● **Passage provided**:
======

The Challenge of Government Documents
But searching government documents is not easy. There are a whole host of reasons why they require a much higher level of care and data preparation than do most document collections.
Reason #1: They have been around for a very long time
There’s nothing like the government for long-term continuity. And when we approach government document collections, some of these have been around for hundreds of years.
As everyone knows, things change. Language use changes, document conventions change, electronic formats change, etc. These changes add up over long periods of time and so when indexing government documents (for the highest possible quality), one must accept that there is a wider range of variation in data structure than you will typically find in most standard text search applications.
What does this mean? It means that government documents require architectures and structures which can handle this variability without breaking the bank. Such architectures must be flexible to changes in data structure, must allow for numerous fallbacks, and must have procedural processes (quarantine procedures) for handling those small number of exceptional cases for which it is impractical to program algorithms.
Reason #2: Semi-Structured Data
Because these documents have been around for so long, and because they are often used by hundreds if not thousands of lawyers and bureaucrats as part of their daily work processes, many of these documents contain embedded metadata structure which is vital for their use.
For example, rules and regulations will typically mention docket numbers, agency names, and sub-agency names which may not be labeled, but may be placed in the same position in the file for every regulation. Congress members’ names may be all CAPS if speaking, or editorial notes may be placed throughout with special headers.
And documents are often full of references to other government documents. These “standard references” are much more common in government documents due to the legal nature of these documents, and the requirement for traceability. No law can be added to the official legal code unless its source is carefully identified, be that a bill, an executive order, a treaty, or the ruling of a regulatory review board.
So naturally, extracting this semi-structured data is often very important to maintaining the integrity of the data, and this data is very often required by expert users (see below) who will have deep research needs that depend on document references and metadata coding.
Reason #3: Document structures (Table of Contents, Indexes)
Since these documents have been around for so long and typically in print editions, many of them have their own eco-systems of supporting documents. These supporting documents can include multi-level tables of contents, and indexes of many different types (name index, subject index, congress member index, etc.).
Further, the documents themselves may be organized by placement into physical volumes and logical hierarchies, such as title, sub-title, chapter, sub-chapter, section, sub-section, part, sub-part etc. Often these sections are uniquely numbered so they can be used as references, either from other government documents or within the document collection itself.
Translating this structure into an effective search is perhaps the most difficult challenge one faces when processing government documents. It requires many sophisticated techniques, such as building and traversing document hierarchies, propagating metadata up and down the hierarchy, accumulating smaller sections into larger sections (and summarizing metadata such as part-number ranges across smaller sections), and cross referencing from indexes and TOCs into the main document collection so that editorially extracted metadata can be applied directly to the documents to which it applies.
Reason #4: Search for the Experts vs. Search for the Citizens
Finally, for all government documents, “search” faces a fundamental contradiction in purpose: How to create a search system that works both for the expert user and the average citizen.
Lay users will want a “one box” search which works like Google – just enter a few terms and do the best you can. Such a search will need to depend heavily on careful relevancy ranking, especially across selectively weighted metadata fields.
Expert users will have a deep understanding of the document structure and will want to leverage that document structure to do their searches. This usually means a number of expert features such as complex query structures (with field and structure selectors), search within portions of the collection (and portions of documents), quick jumps to document references, case sensitive searches, exact suffix searches, document-order sorting, and so on.
Combining these two needs into a single user interface takes patience, cooperation, and a keen understanding of how each user interface feature will affect users at both ends of the spectrum. Here is where a long-term history in search can really pay off.
“We Love Government Documents”
And so you see, it’s true: We love government documents. But even more than that, we love people who love government documents, because these are the people who are so grateful for good search systems. “I never use the old search”, one librarian told me the other day. “The new system is so much more powerful.”
And that makes it all worthwhile.

======

● **Information supplied**:

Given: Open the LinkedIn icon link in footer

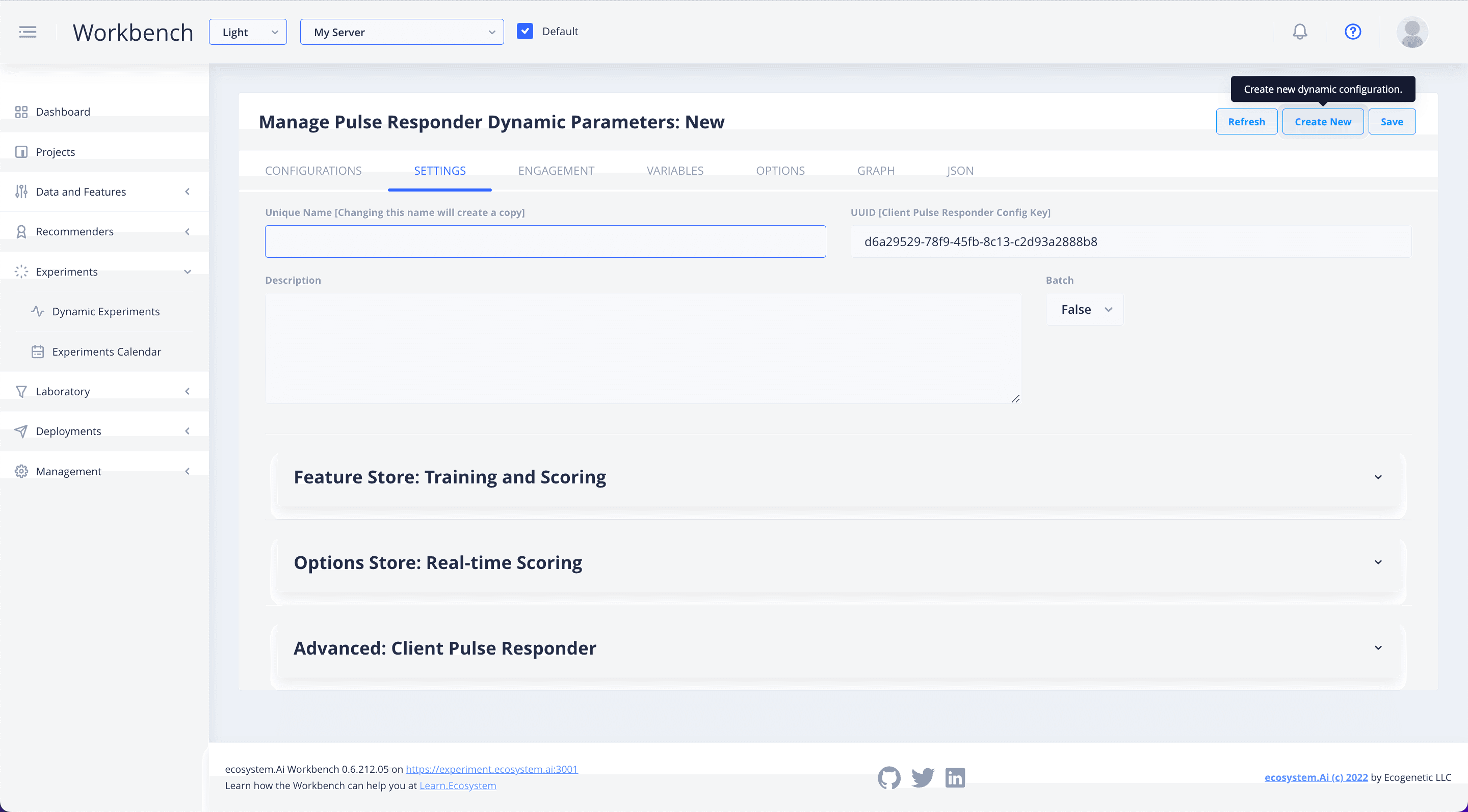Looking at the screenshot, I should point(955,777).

======

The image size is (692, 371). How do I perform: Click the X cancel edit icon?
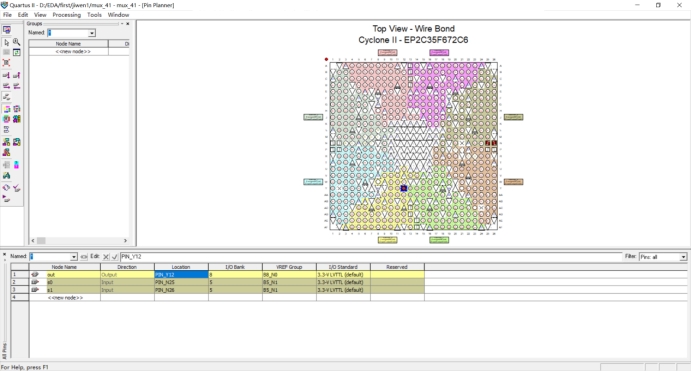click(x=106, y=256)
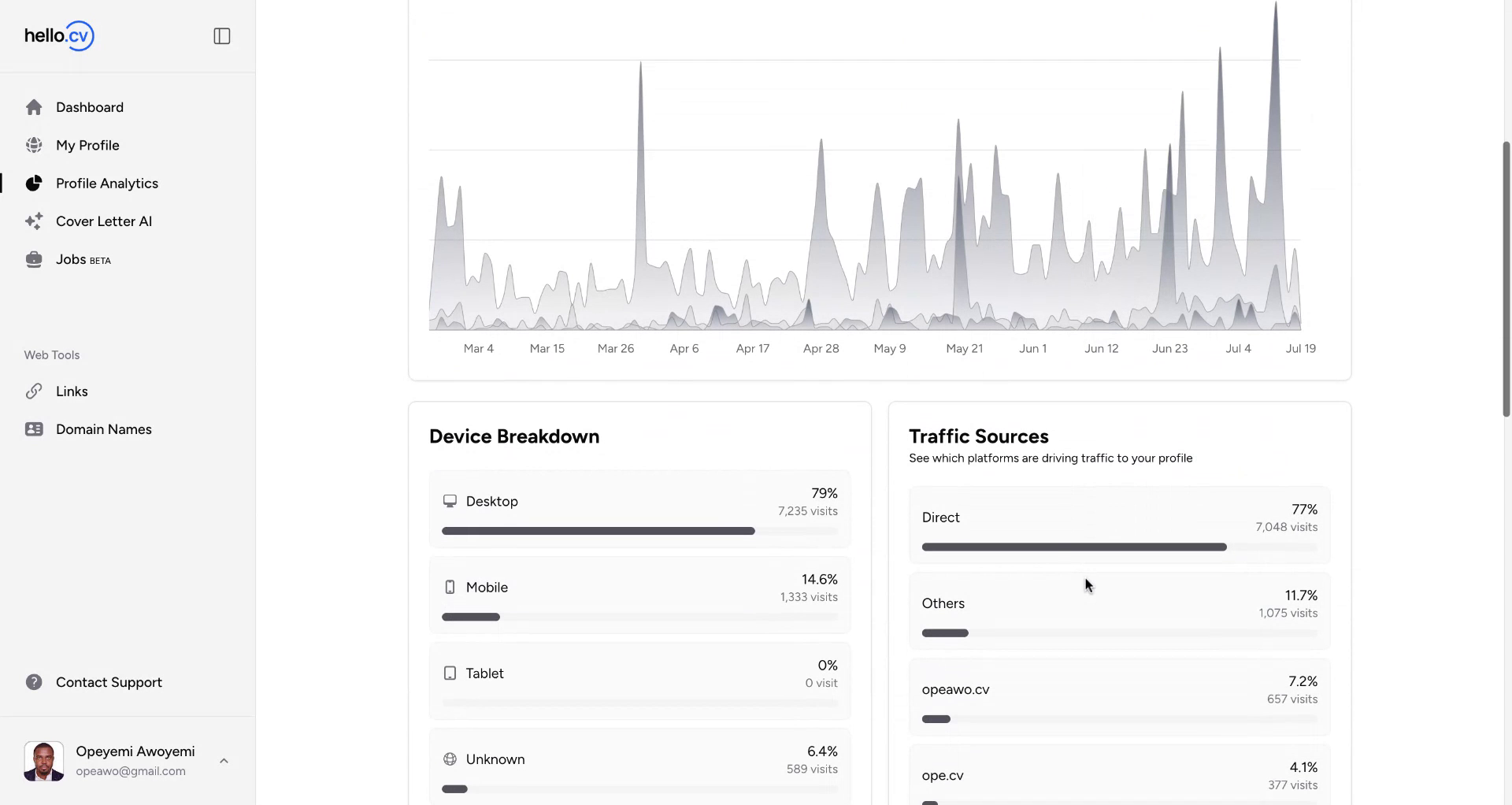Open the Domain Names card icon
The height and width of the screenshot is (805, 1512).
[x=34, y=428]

======

● **Exercise instructions**:
[A] Echo the passage on government document search between "So naturally, extracting" and "member index, etc.).", inclusive.
[B] Please duplicate the records between the lines holding "The image size" and "[x=34, y=428]", inclusive, and omit the pictures.
The passage on government document search and the records have no connection to each other.

● **Answer set**:
[A]
So naturally, extracting this semi-structured data is often very important to maintaining the integrity of the data, and this data is very often required by expert users (see below) who will have deep research needs that depend on document references and metadata coding.
Reason #3: Document structures (Table of Contents, Indexes)
Since these documents have been around for so long and typically in print editions, many of them have their own eco-systems of supporting documents. These supporting documents can include multi-level tables of contents, and indexes of many different types (name index, subject index, congress member index, etc.).

[B]
The image size is (692, 371). How do I perform: Click the X cancel edit icon?
click(x=106, y=256)
Open the Domain Names card icon
The height and width of the screenshot is (805, 1512).
[x=34, y=428]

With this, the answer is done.